As gastric neuroendocrine carcinoma (NEC) is a rapidly growing cancer, most cases are diagnosed at advanced stages. We herein report a 74-year-old woman with an early-stage gastric NEC whose history included endoscopic submucosal dissection treatment for three early-stage gastric cancer lesions five years prior to the current presentation. We also describe the changes observed over time. An endoscopic examination during follow-up revealed an NEC (measuring 6 mm) in the gastric vestibule, for which distal gastrectomy was performed. Four months before surgery, the carcinoma exhibited specific morphological changes and lymphovascular invasion (despite the tumor being stage 1), suggesting a high-grade NEC.

Introduction

Gastric neuroendocrine carcinoma (NEC) is a rare disease that accounts for 0.1-0.6% of all gastric cancers. It is a highly malignant tumor that exhibits features of rapid growth and has a high rate of metastasis and a poor prognosis (1, 2), with the grade of malignancy being much higher than that of gastric adenocarcinoma. The median survival times reportedly range from 7 to 46 months, with lymphatic and vascular invasion occurring in 73-92.3% and 76.9-81.5% of cases, respectively (2-7). Due to its rapid progression, NEC is rarely diagnosed at an early stage, and early-stage carcinoma cases are thus not commonly reported (4-15% of gastric NEC cases) (2, 5, 7).
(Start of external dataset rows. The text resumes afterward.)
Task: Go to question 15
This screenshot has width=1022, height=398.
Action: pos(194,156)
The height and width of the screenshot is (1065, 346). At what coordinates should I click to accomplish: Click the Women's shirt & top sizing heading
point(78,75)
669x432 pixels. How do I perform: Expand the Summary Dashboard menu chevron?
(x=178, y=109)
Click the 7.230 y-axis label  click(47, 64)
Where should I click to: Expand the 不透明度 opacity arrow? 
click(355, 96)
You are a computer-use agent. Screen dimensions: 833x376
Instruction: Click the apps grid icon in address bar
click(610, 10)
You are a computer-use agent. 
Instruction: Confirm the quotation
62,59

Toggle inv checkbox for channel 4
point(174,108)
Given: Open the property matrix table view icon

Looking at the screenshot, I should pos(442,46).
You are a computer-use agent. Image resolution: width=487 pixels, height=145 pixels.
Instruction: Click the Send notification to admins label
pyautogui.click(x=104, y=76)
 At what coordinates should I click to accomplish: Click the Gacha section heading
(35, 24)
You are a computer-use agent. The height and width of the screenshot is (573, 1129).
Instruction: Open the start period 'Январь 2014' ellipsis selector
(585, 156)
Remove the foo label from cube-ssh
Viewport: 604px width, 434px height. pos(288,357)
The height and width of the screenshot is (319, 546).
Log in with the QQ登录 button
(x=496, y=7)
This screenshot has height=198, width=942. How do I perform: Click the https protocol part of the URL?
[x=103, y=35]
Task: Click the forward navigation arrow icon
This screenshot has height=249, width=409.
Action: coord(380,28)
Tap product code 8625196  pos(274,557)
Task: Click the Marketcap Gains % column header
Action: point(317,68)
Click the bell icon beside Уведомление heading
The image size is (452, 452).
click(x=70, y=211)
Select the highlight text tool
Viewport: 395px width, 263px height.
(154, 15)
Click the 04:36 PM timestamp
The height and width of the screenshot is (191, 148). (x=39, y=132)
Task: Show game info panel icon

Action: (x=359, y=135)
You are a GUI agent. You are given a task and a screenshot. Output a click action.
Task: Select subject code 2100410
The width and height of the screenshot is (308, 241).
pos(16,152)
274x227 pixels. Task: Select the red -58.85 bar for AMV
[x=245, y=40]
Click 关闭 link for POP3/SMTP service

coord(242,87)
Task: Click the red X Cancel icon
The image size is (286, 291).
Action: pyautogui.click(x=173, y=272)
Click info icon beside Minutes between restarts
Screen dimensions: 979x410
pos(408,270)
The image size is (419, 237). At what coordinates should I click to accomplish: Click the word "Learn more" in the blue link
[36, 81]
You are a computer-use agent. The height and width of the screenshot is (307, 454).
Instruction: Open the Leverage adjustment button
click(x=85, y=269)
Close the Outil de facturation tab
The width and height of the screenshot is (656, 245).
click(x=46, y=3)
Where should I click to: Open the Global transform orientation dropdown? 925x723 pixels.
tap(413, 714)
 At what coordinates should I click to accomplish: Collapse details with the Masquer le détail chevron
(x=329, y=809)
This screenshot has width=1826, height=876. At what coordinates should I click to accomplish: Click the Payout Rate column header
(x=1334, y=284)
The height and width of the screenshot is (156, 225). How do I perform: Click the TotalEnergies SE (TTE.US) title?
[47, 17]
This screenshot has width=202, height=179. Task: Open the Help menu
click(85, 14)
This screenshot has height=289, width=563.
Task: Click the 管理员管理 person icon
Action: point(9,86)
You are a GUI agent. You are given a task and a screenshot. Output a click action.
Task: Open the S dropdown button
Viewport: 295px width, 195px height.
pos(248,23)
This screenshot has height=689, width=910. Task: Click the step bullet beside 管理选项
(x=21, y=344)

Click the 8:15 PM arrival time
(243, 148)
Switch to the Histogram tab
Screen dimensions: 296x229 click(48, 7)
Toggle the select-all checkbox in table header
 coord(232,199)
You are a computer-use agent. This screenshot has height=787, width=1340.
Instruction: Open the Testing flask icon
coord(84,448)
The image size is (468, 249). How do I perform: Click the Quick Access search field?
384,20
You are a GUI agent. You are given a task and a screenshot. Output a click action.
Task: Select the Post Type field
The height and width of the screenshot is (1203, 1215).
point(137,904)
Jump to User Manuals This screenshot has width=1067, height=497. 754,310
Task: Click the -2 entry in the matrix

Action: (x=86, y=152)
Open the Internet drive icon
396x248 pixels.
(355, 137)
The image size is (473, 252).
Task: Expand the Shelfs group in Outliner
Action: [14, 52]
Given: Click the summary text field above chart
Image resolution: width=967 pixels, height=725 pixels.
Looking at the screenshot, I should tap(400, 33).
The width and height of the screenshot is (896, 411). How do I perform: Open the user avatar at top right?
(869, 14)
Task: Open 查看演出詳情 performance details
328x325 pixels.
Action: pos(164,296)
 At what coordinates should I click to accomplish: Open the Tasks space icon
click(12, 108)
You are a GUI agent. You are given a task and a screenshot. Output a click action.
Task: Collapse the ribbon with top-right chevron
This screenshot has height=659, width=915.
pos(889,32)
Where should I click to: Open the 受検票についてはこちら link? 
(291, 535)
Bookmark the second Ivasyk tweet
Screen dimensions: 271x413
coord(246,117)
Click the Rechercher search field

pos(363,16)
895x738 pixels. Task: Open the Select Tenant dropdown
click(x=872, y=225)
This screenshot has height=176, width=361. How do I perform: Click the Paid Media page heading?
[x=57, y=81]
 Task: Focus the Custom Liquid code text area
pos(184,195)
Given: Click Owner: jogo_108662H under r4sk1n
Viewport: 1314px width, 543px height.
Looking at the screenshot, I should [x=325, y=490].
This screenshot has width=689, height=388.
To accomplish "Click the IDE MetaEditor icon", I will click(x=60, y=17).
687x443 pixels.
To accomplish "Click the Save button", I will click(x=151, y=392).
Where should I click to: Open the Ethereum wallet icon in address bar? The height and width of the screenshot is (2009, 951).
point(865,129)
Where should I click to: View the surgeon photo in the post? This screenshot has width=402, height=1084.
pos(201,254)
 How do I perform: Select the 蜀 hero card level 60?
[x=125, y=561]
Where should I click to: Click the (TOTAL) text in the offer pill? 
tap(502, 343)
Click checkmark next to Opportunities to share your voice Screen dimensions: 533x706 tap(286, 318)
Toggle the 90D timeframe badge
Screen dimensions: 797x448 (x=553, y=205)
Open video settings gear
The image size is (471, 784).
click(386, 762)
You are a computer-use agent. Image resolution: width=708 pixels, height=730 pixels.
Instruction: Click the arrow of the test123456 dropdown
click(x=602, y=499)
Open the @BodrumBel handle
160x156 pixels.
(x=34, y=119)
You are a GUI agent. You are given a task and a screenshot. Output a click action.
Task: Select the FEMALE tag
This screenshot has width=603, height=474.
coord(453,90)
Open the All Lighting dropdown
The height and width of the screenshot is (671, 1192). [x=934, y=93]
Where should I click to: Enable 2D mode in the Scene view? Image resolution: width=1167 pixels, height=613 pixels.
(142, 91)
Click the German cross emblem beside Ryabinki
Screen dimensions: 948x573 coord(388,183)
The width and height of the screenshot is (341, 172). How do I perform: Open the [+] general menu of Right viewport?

We herein report a case with early-stage gastric NEC in which endoscopy was performed a total of four times prior to surgery, allowing morphological changes to be observed over time.

Case Report

The patient was a 74-year-old woman with diabetes and heart disease who had undergone endoscopic submucosal dissection (ESD) for 3 early-stage gastric cancer lesions 5 years prior to the current presentation. We performed curative resection of two pT1a lesions in the gastric vestibule. One lesion in the gastric corpus was a pT1a signet cell carcinoma that met the expanded indications and thus was curatively resected. The patient received treatment for Helicobacter pylori and regularly, i.e. every six months, underwent esophagogastroduodenoscopy (EGD). In addition, she was maintained on oral rabeprazole sodium (10 mg/day) for gastroesophageal reflux disease for five years.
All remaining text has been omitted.